* _ACTIVITY_
Copy nothing from the entries below except the lines from the one containing "Turn on the CC subtitles button" through the one containing "Task: Sort by the File size column header", and copy those exactly.

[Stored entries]
+===+

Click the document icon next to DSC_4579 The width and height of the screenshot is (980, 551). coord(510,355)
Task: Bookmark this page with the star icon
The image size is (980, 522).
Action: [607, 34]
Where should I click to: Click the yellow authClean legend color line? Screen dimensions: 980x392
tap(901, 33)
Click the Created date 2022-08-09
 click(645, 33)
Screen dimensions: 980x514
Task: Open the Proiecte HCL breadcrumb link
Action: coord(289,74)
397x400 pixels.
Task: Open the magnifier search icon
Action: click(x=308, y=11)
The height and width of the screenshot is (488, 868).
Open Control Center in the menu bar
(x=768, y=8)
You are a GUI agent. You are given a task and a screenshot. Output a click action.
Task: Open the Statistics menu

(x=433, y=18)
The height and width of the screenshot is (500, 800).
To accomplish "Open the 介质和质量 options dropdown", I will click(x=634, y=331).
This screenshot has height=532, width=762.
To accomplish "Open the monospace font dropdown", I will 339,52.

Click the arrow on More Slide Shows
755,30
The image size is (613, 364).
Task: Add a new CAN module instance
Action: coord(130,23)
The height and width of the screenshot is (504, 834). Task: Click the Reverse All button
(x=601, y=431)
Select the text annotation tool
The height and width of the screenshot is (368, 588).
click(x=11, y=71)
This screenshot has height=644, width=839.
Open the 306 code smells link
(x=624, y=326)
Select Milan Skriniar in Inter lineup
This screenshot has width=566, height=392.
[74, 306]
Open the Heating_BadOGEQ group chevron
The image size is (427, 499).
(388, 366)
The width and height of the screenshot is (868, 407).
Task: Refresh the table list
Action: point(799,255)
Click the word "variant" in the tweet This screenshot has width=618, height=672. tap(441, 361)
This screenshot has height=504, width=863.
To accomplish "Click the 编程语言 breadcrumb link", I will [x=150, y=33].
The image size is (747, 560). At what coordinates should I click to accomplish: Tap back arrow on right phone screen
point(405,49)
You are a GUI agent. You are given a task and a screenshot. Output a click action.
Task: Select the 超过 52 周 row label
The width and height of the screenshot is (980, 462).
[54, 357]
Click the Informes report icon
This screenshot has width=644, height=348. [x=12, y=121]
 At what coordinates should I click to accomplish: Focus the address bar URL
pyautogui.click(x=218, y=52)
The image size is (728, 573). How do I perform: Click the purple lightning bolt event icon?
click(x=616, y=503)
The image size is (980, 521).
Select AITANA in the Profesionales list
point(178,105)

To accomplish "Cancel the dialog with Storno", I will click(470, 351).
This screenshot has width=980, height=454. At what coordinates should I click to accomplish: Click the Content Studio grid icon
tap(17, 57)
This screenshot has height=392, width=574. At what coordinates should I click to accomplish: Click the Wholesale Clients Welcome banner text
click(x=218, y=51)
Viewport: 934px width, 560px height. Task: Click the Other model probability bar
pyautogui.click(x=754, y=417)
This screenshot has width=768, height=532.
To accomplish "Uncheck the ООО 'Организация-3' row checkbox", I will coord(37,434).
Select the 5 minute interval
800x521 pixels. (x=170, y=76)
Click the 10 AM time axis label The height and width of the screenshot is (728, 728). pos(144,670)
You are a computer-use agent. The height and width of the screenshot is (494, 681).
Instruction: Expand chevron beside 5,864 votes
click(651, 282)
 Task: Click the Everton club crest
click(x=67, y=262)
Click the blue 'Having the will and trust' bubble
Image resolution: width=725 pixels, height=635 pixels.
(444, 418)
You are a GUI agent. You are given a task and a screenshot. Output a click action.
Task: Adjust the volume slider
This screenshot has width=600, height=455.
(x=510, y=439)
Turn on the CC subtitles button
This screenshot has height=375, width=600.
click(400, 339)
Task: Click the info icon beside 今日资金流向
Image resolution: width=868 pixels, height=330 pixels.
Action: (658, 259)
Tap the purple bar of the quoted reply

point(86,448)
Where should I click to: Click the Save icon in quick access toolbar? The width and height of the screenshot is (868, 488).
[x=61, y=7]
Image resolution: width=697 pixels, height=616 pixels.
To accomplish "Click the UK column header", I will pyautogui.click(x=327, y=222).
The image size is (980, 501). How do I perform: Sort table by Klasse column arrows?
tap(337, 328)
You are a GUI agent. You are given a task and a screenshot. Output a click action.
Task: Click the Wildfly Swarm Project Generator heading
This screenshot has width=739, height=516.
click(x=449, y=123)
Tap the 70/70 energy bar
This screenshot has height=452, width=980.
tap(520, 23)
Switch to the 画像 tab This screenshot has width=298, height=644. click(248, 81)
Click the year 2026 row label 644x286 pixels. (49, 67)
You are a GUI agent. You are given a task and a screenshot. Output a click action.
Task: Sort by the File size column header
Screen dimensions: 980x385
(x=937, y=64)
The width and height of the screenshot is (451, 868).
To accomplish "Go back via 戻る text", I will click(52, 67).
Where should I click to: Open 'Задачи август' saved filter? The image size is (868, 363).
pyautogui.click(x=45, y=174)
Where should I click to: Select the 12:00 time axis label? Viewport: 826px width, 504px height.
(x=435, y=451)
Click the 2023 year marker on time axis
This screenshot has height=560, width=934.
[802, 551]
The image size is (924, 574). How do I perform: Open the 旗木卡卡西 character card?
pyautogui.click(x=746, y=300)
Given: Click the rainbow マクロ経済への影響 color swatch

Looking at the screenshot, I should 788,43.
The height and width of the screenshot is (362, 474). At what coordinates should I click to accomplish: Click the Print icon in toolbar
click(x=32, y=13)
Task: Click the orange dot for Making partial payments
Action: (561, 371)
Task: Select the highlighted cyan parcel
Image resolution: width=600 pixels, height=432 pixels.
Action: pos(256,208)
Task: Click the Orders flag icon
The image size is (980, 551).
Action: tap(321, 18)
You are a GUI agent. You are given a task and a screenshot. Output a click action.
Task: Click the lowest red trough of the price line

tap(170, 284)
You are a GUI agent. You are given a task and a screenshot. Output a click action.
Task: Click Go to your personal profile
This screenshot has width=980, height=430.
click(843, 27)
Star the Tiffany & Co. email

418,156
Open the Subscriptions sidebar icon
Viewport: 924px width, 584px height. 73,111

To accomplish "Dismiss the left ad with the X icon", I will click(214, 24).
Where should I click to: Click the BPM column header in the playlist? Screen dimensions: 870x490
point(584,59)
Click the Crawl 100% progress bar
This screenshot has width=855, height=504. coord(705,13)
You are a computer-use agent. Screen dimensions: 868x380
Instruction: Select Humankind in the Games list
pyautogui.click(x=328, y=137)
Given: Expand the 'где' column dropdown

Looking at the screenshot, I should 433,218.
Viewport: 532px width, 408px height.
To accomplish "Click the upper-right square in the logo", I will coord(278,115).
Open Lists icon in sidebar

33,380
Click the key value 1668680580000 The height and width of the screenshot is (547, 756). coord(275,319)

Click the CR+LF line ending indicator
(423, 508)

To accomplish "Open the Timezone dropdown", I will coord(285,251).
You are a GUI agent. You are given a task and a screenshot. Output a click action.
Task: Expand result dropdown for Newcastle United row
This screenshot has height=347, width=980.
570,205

+===+

* _RESPONSE TO THIS EXERCISE_
Turn on the CC subtitles button
This screenshot has height=375, width=600.
click(400, 339)
Task: Click the info icon beside 今日资金流向
Image resolution: width=868 pixels, height=330 pixels.
Action: (658, 259)
Tap the purple bar of the quoted reply

point(86,448)
Where should I click to: Click the Save icon in quick access toolbar? The width and height of the screenshot is (868, 488).
[x=61, y=7]
Image resolution: width=697 pixels, height=616 pixels.
To accomplish "Click the UK column header", I will pyautogui.click(x=327, y=222).
The image size is (980, 501). How do I perform: Sort table by Klasse column arrows?
tap(337, 328)
You are a GUI agent. You are given a task and a screenshot. Output a click action.
Task: Click the Wildfly Swarm Project Generator heading
This screenshot has width=739, height=516.
click(x=449, y=123)
Tap the 70/70 energy bar
This screenshot has height=452, width=980.
tap(520, 23)
Switch to the 画像 tab This screenshot has width=298, height=644. click(248, 81)
Click the year 2026 row label 644x286 pixels. (49, 67)
You are a GUI agent. You are given a task and a screenshot. Output a click action.
Task: Sort by the File size column header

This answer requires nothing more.